Survey: 45% of security professionals reuse the same password

Survey: 45% of security professionals reuse the same password

There’s a saying — “practice what you preach.” If you give advice, make sure it’s something you follow personally. Turns out, some security pros aren’t doing that.

A survey of 306 infosec professionals at London’s Infosecurity Conference 2018 from Lastline showed that 45 percent commit one of the biggest security cardinal sins — reusing passwords across accounts.

I don’t really have to explain why this is bad. If you use the same credentials across multiple different services and just one of them is compromised, the attacker can gain access to all of them.

Now, there’s a caveat here. There’s no clear breakdown of response by job title. That’s important because Infosecurity Conference has a really corporate-y feel. Walking around, you see more managerial types and C-Suite gremlins than actual frontline security folks.

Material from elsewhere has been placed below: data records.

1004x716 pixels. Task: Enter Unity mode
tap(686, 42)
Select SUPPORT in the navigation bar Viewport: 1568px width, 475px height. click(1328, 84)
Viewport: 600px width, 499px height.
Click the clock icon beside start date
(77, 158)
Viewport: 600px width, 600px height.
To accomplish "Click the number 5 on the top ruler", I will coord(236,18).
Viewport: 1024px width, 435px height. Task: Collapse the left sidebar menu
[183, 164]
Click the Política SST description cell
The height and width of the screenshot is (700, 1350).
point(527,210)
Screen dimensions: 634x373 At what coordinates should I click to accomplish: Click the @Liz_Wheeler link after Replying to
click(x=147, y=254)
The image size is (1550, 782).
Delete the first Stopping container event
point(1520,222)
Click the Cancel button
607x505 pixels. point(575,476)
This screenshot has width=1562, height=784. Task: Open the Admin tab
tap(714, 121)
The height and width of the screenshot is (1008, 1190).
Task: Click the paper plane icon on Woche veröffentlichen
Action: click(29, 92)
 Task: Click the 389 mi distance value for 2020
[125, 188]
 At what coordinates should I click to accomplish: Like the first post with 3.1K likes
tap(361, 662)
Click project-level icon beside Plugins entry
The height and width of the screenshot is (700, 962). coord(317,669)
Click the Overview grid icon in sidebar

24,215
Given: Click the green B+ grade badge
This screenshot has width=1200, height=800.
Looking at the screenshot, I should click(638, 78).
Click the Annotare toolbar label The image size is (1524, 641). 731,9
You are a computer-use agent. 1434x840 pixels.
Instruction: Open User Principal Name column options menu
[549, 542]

That shift from technical to managerial probably skews the results some. If you asked the same question at, say, B-Sides London or 44Con, would you get the same response? I’d wager probably not.

TNW spoke to Tom Gaffney, principal consultant at F-Secure, who put the results into context, and reminded me that most security professionals are just human, and prone to mistakes.

“F-Secure cyber consultants find default passwords used by IT admins pretty routinely,” Gaffney said, pointing out that some of the most high-profile security breaches were caused by targeting tech staff.

Some of the biggest corporate hits have been caused by targeting the very IT teams who should know better. Sony got hit badly twice in 2014, first the hackers targeted the admin accounts of their IT admins and, among other things, stole the film The Interview and also end user data which was stored in a folder called “password.”

If you’re one of those 45 percent who fail to practice good password hygiene, you might want to get a password manager, and brush up on how to make strong, unique passwords.